In essence, the formation of an ion-conductive, electron-insulating SEI film is what enables carbon materials to exhibit stable and reversible lithium intercalation/deintercalation capabilities in rechargeable lithium ion batteries.
Figure 2-20: First Charge-Discharge Curve of Graphite
Key Observations:
- Irreversible SEI formation plateau at ~0.8V
- Lithium intercalation plateaus during charging
- Lithium deintercalation during discharge
- Capacity difference indicating irreversible loss
Irreversible Reactions
Beyond electrolyte decomposition and SEI film formation, other factors contribute to irreversible capacity loss in rechargeable lithium ion batteries.

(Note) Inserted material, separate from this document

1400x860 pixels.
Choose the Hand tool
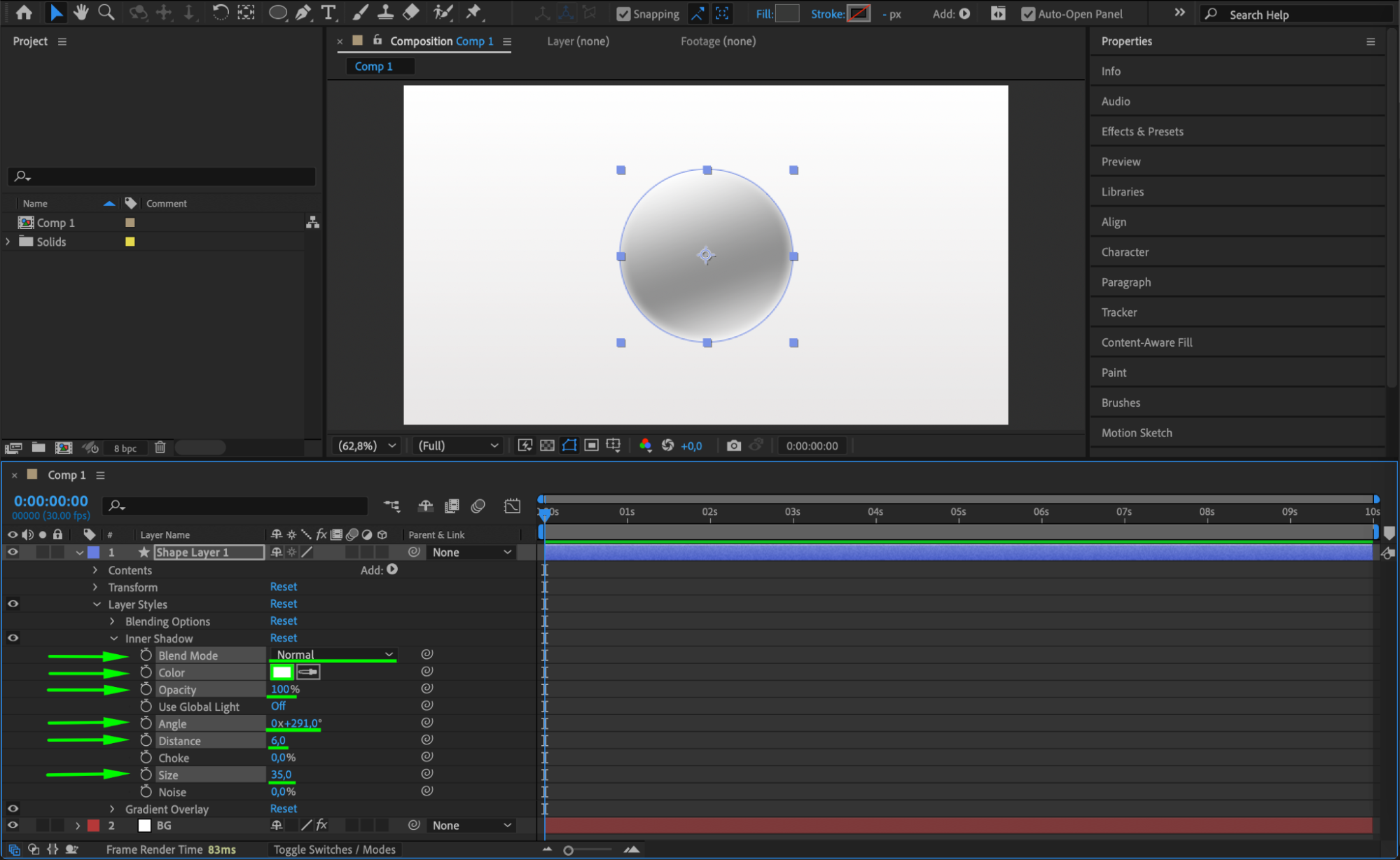(x=81, y=13)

These include irreversible reduction of water and oxygen adsorbed on the graphite surface, as well as decomposition of surface functional groups.
Factors Affecting Irreversible Capacity
- Specific surface area of the graphite anode material
- Number of surface functional groups
- Ratio of basal planes to edge planes
- Lithium ion co-intercalation at graphite edges
- Self-discharge processes within the electrode
Research has shown that these factors significantly impact battery performance metrics in rechargeable lithium ion batteries:
- Larger specific surface area typically increases irreversible capacity
- More surface functional groups reduce first-cycle Coulombic efficiency
- Edge planes contribute more to irreversible capacity than outer surfaces
Properties and Applications
Graphite anode materials have a theoretical specific capacity of 372 mA·h/g, making them ideal for rechargeable lithium ion batteries. Batteries constructed with graphite anodes exhibit several advantageous characteristics that have established them as industry standards.
High Operating Voltage
Maintains high and stable operating voltages throughout the discharge cycle, a critical feature for consistent performance in rechargeable lithium ion batteries.
Excellent Cycle Performance
Demonstrates exceptional stability over numerous charge-discharge cycles, extending the lifespan of rechargeable lithium ion batteries.
High Coulombic Efficiency
Exhibits high first-cycle charge-discharge efficiency, minimizing energy loss in rechargeable lithium ion batteries.
Due to these favorable properties, graphite is currently the most widely used anode material in industrial applications for rechargeable lithium ion batteries. However, graphite anode materials exhibit poor compatibility with PC-based electrolytes, which has led to the development of modification techniques.
Carbon coating modification has emerged as an effective solution to enhance the structural stability and electrochemical performance of graphite in rechargeable lithium ion batteries. This surface treatment improves electrolyte compatibility while maintaining the desirable properties that make graphite such a valuable material for energy storage applications.